ここは、ある時はキリスト教の教会、ある時はイスラム教のモスクだった聖地。さまざまな時代のさまざまな祈りの声は、この建物がもつ実にユニークな歴史の渦巻きから響いてくるに違いない。
そのはじまりは、この地がローマ帝国の新しい都になった時、禁じられていたキリスト教がはじめて公認されたコンスタンティヌス帝(紀元後4世紀)の時代まで遡る。つまり、サン・ピエトロ大聖堂と並ぶ、キリスト教ごく初期の最も重要な聖地なのだ。かつて、ここにはキリストが架けられたホンモノの十字架が収められていたという。
やがてローマ帝国が滅び、15世紀になるとオスマントルコの土地となり、この荘厳な建物はモスクに換えられた。ある意味それはイスラムのキリスト教に対する勝利のしるしだった。
ドームの頂上にあった十字架は三日月に、ビザンチン美術で飾られた聖壇は、ミフラーブに換えられた。床には絨毯が敷き詰められ、ドームの周りにはミナレットが建てられた。そして、みごとなイスラムの礼拝堂として生まれ変わったのである。かつての由緒あるキリスト教会は、モスクとしても、非常に重要な位置を占めることになった。

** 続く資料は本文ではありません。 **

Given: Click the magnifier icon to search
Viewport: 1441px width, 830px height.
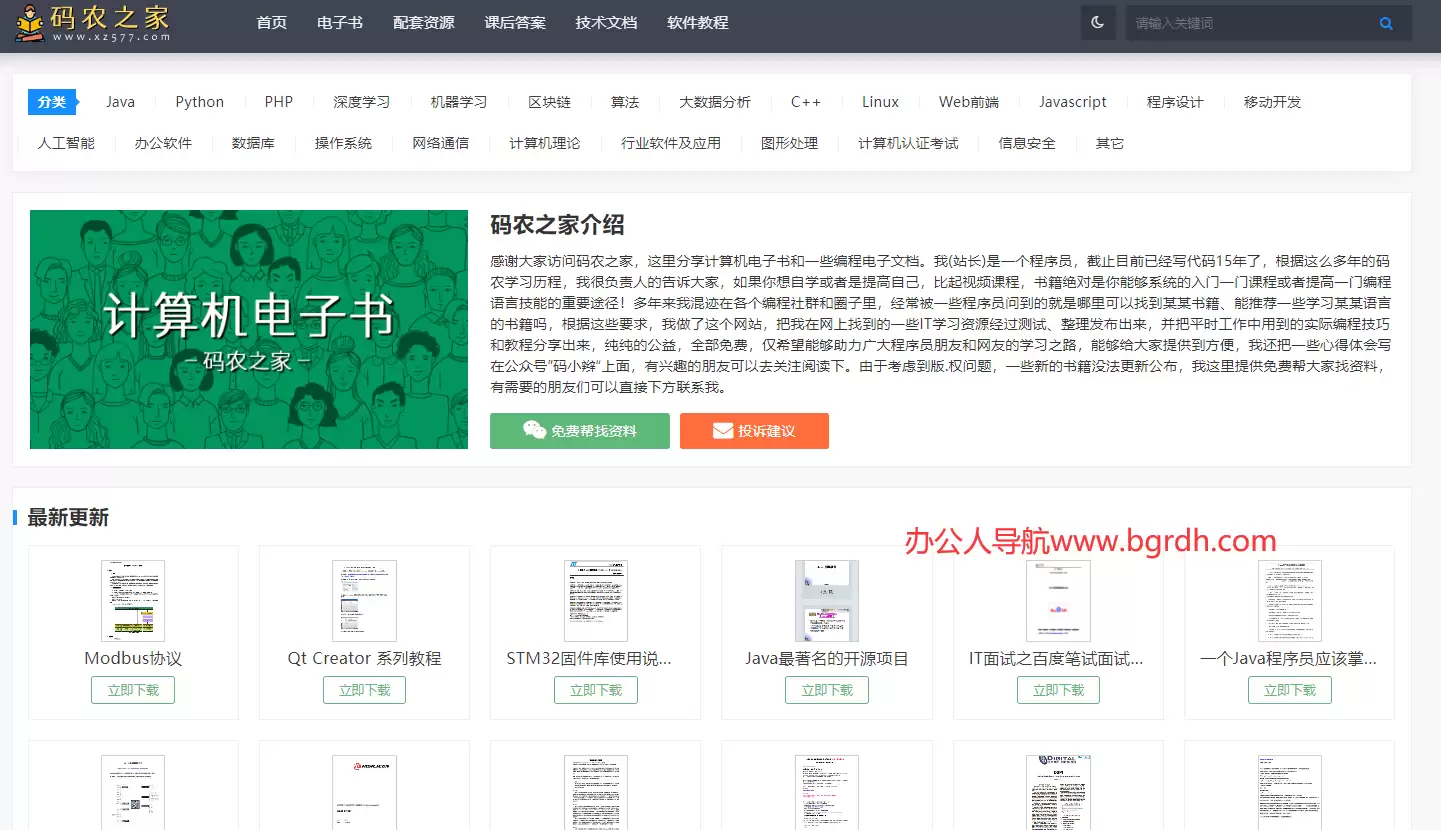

再び、数百年の時が過ぎ、現在はどうかというと、非常に興味深いことに、もはやどちらの神の家でもない。オスマン帝国が滅亡し、1934年に、この国はトルコ共和国になった。初代大統領ムスタファ・ケマルの主導の下、近代化が進み、この神の家アヤ・ソフィアも世俗化し、「ミュージアム」になったのである。
近代的技術で修復がすすみ、漆喰の中に隠れていたビザンチン美術が再び息を吹き返した。聖職者に換わって学芸員が配属されるようになった。ここを訪れる人々は、敬虔な信者ではなく、素晴らしい建築物や美術作品を愛で、過去の文化を学ぼうとする人々である。
職業柄、これまでたくさんのミュージアムを見てきたけれど、こんなミュージアムははじめてだった。 ミュージアムといえば(宗教関係の資料を所蔵するミュージアムであれば)、かつて教会やモスクに飾られたり使われていたいたものが、オリジナルの文脈から切り離されて、その文化・教育施設の中にはいってくるのが、お定まりのケースである。しかし、ここは、宗教の場、それも世界二大宗教の場がそのままそっくりミュージアムになったのである。収蔵庫であり、展示室であり、修復現場であり、研究と教育の場であり、そしてなによりも人類が残した偉大な文化遺産だ。
神に対する冒涜だとか、作られた時の目的のままに使われるべきだとか、あるいは人間はかつてのような宗教心をなくしてしまったなどと嘆いているのでは、毛頭ない。
モザイクのキリストの顔も、数学的リズムが調和する文様やカリグラフィーも、それぞれに美しい。そうして、最初のポジションに立ち戻って、再び高いドームを仰ぎ見ながら、この建物が、1700年近い歴史のなかで、人々になんとさまざまな経験を与えてきたことだろうと、思いやってみるのである。